TASK STATEMENT: Copy out all the records below, changing each "field" to "box" and leaving everything else as it is. Omit the pictures from your copy.

SUPPLIED MATERIAL:
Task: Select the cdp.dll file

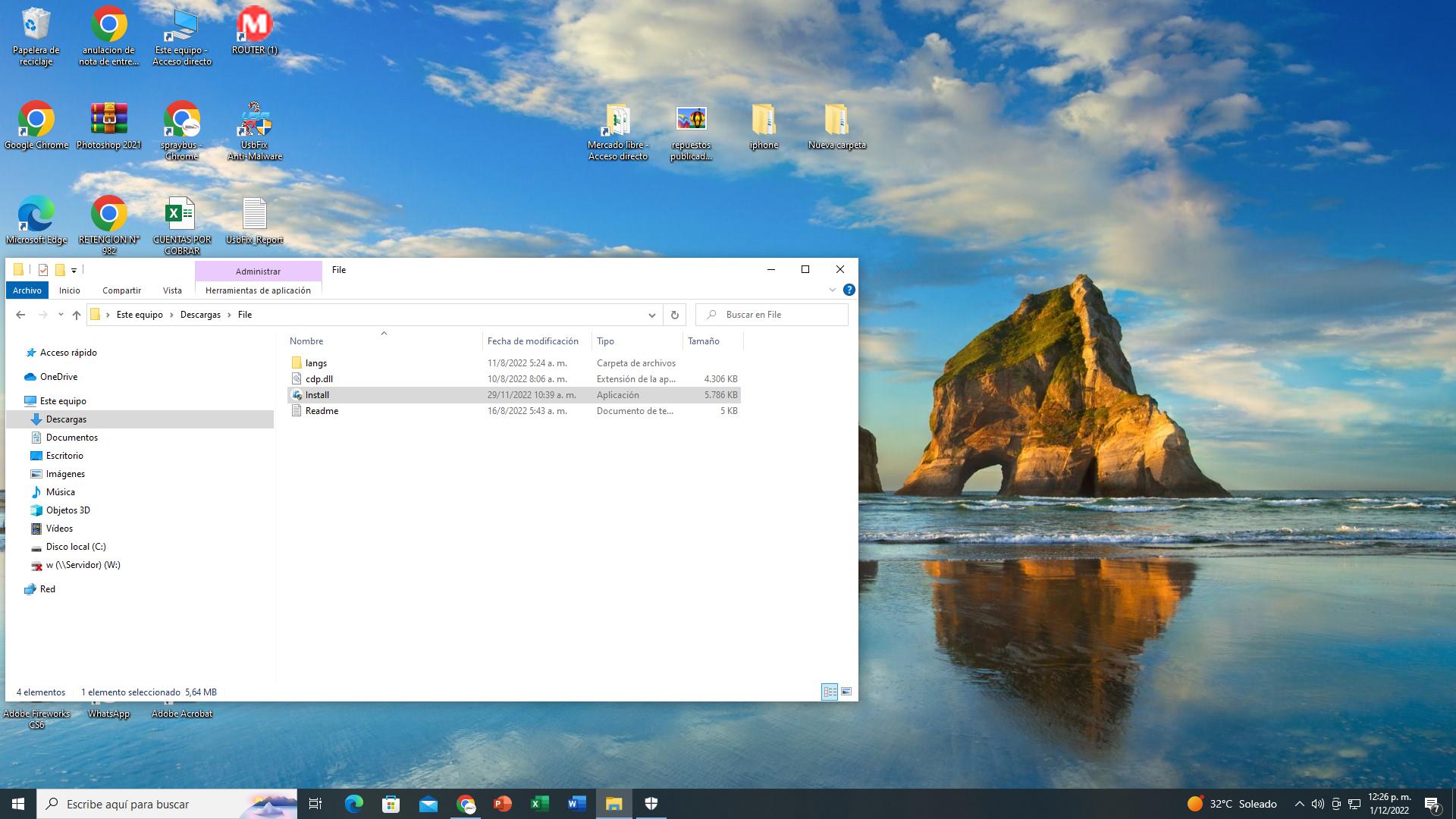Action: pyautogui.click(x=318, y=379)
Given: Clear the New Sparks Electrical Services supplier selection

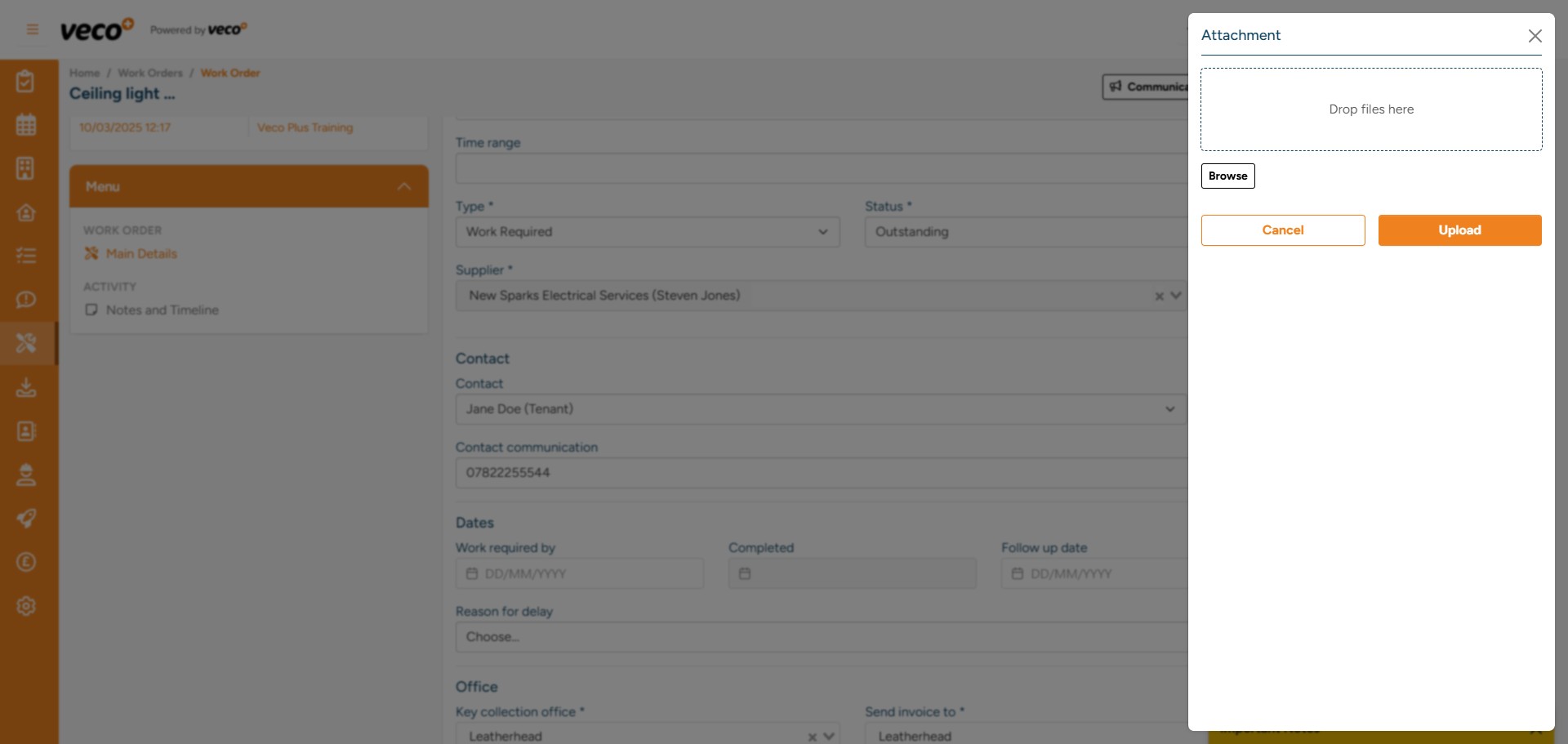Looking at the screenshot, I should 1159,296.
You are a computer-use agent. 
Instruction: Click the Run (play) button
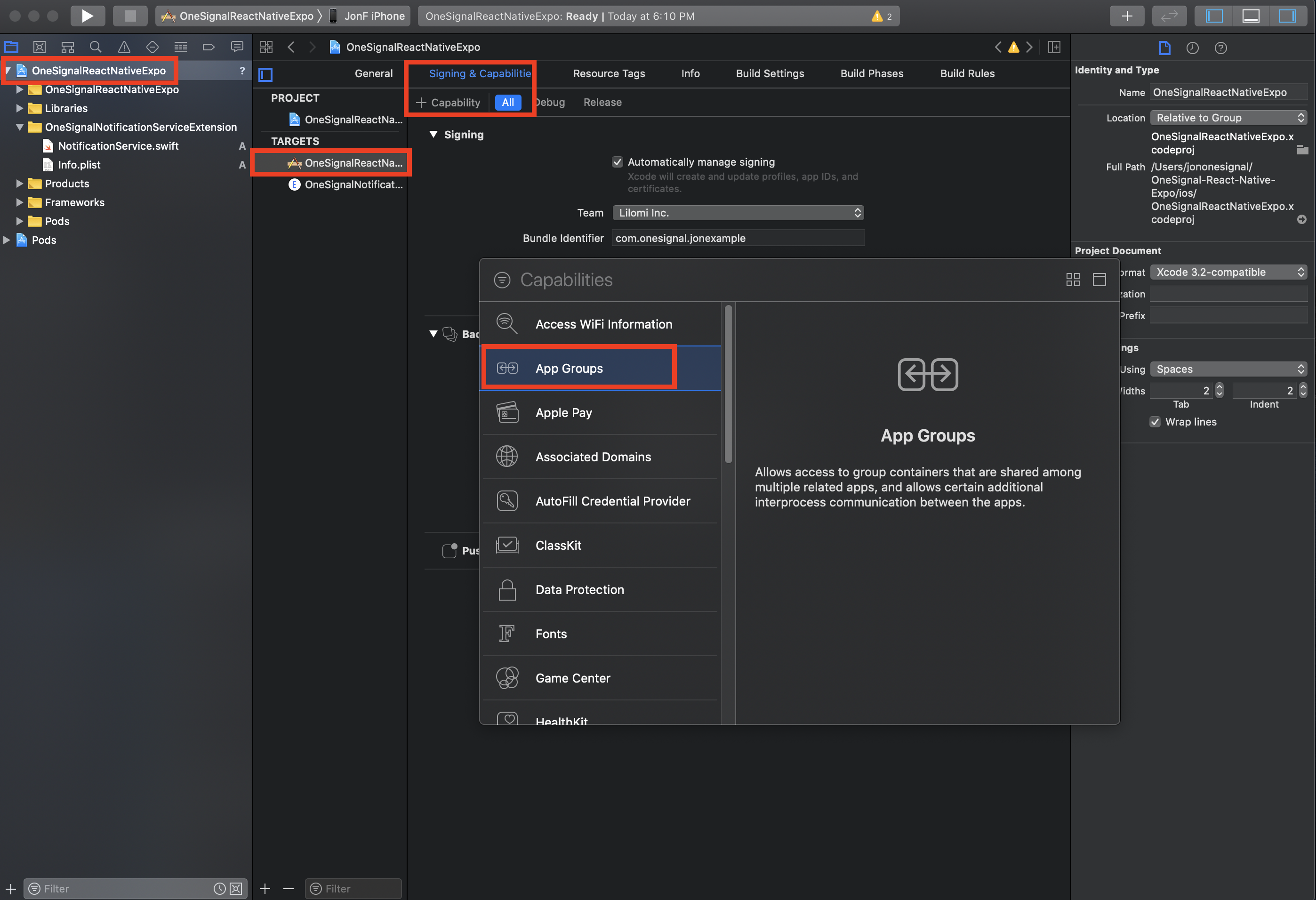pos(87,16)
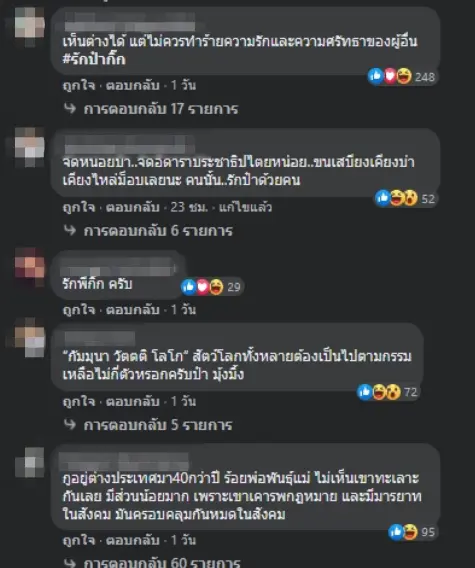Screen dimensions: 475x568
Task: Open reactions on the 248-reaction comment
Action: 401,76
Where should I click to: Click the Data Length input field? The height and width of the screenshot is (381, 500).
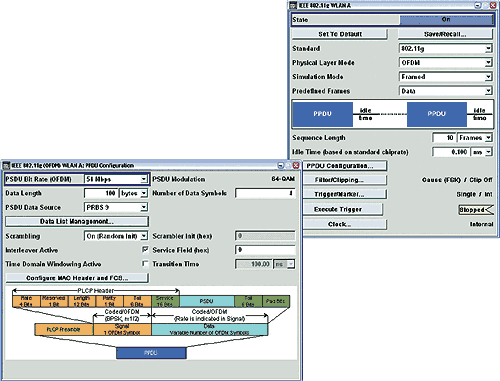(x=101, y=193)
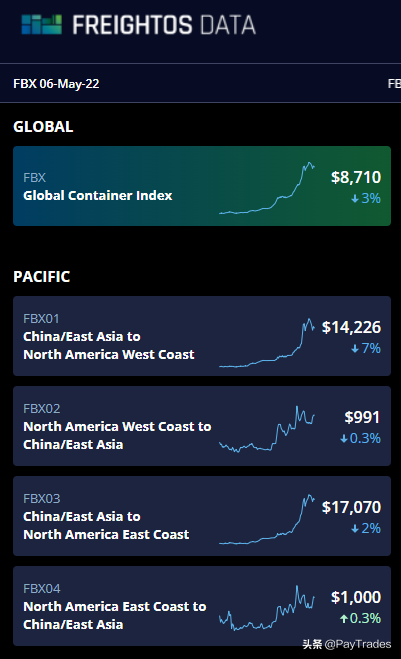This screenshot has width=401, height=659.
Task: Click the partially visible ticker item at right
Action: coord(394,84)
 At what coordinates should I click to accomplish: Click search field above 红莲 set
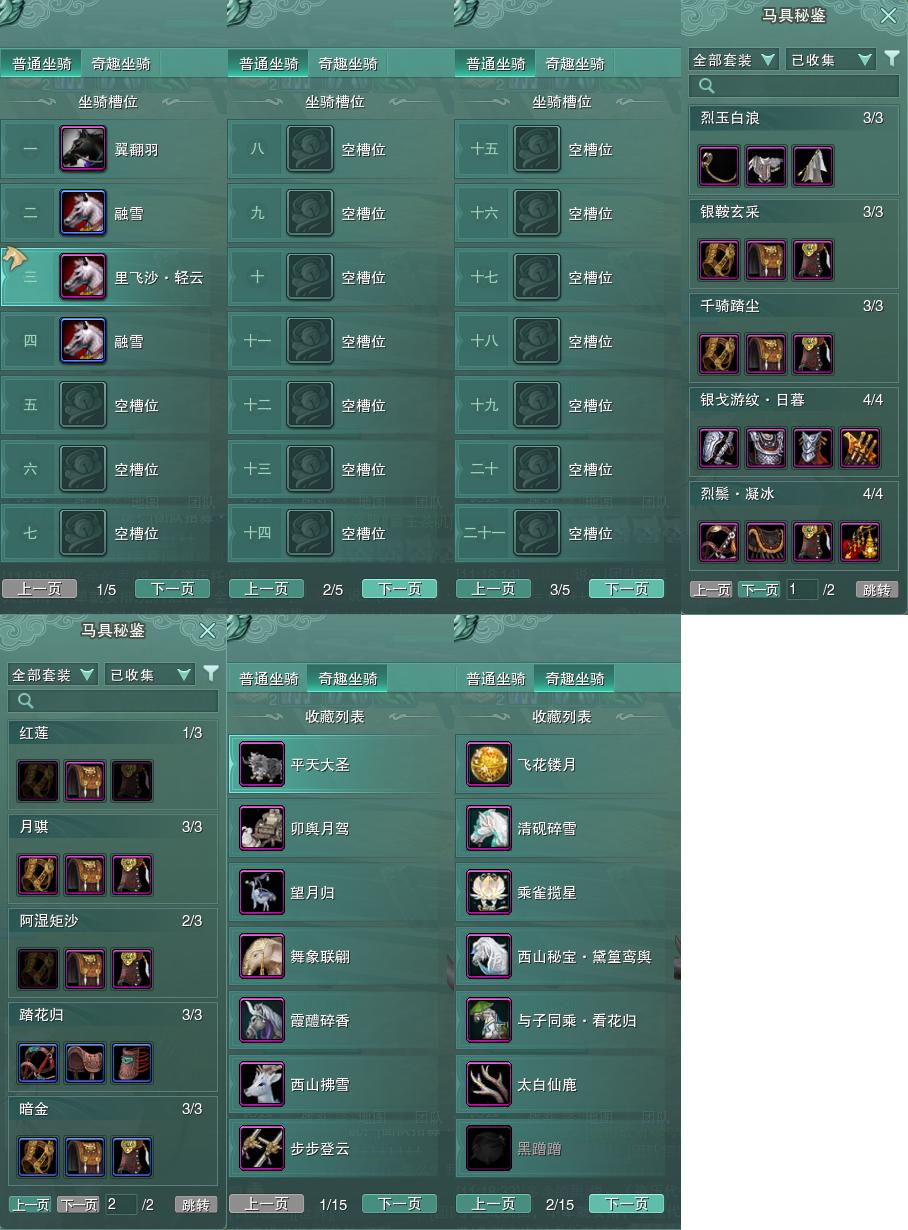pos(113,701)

ANSWER FOR THE TASK:
Task: Select the cdp.dll file

Action: pyautogui.click(x=318, y=379)
Given: Clear the New Sparks Electrical Services supplier selection

Looking at the screenshot, I should 1159,296.
You are a computer-use agent. 
Instruction: Click the Run (play) button
pos(87,16)
Screen dimensions: 475x568
Task: Open reactions on the 248-reaction comment
Action: 401,76
Where should I click to: Click the Data Length input box? The height and width of the screenshot is (381, 500).
(x=101, y=193)
This screenshot has width=401, height=659.
Task: Click the partially visible ticker item at right
Action: coord(394,84)
 At what coordinates should I click to accomplish: Click search box above 红莲 set
pos(113,701)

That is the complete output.